Alicia tiene 55 años y es madre de tres hijas de un matrimonio que acabó en divorcio. Siempre estuvo ligada a la Iglesia Católica, enfocada en la opción por los más pobres.
“En el 2000 conocí a Antonio, religioso escolapio que dirigía un hogar de niños y la capellanía de la cárcel de mujeres (en esa época el “Buen Pastor”). Fui voluntaria en ambos lugares y trabajaba con toda el alma, alegría y compromiso. Al cabo de un año, Antonio me dijo que estaba enamorado de mí, pero que no iba a pasar nada porque debía ser fiel a la misión que Dios le había encomendado”, contó Alicia.
“Pasaron cinco años y el amor crecía a raudales. Nunca sentí culpa. Al contrario, sentía que, si Dios es amor, Él nos lo había regalado. Sin embargo, pasamos los años en un calvario inimaginable, cuando la gente que nos rodeaba iba dándose cuenta de que teníamos una conexión especial. El maltrato no fue para el sacerdote, sino para mí. Fui una paria entre mis compañeras de la Pastoral, a excepción de una. Me despreciaban y aislaban de todas las formas posibles”, relató la mujer.

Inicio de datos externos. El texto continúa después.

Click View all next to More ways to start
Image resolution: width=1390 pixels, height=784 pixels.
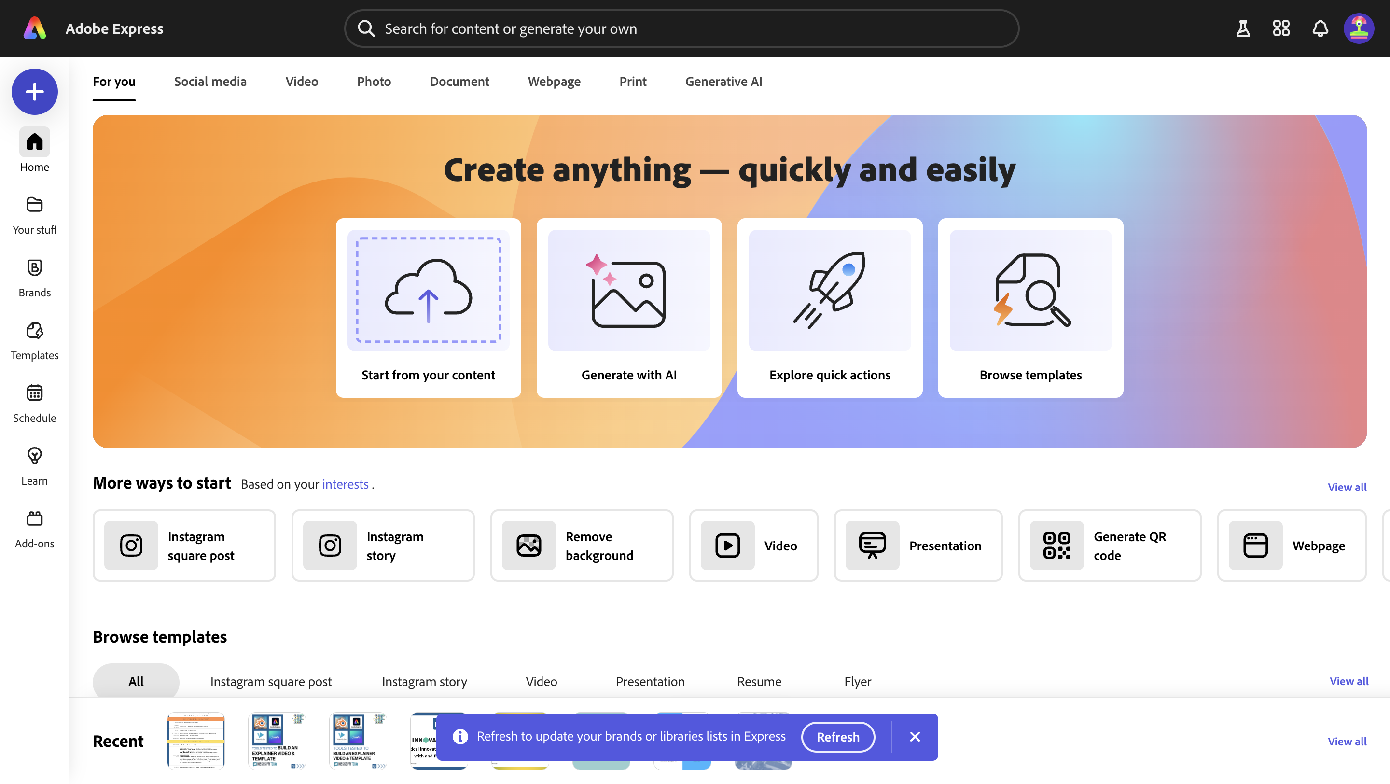tap(1346, 487)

En aquellos momentos, Antonio dudaba y Alicia sufría. “Antonio se acercaba, le daba culpa y me dejaba. Así durante años, años de callar, disimular, aguantar, llorar, rezar con el alma de rodillas. A los seis años tomó la decisión y nos casamos. Mis hijas me veían feliz y la bondad de Antonio facilitaba la convivencia. A la más chiquita le costó un poco más (‘era un cura’). Lo superó”, dijo.
Alicia admitió: “Dejamos la Iglesia; la ‘Madre Iglesia’ no nos daba más el Pan de la Eucaristía. Pasamos a ser nadie. Sin embargo, nuestra fe creció, se hizo más pura, más madura. Somos muy felices, disfrutamos el amor y cada momento de nuestra existencia juntos… y seguimos acompañando, ayudando y estando del lado de los más pobres y de los que necesitan una mano”.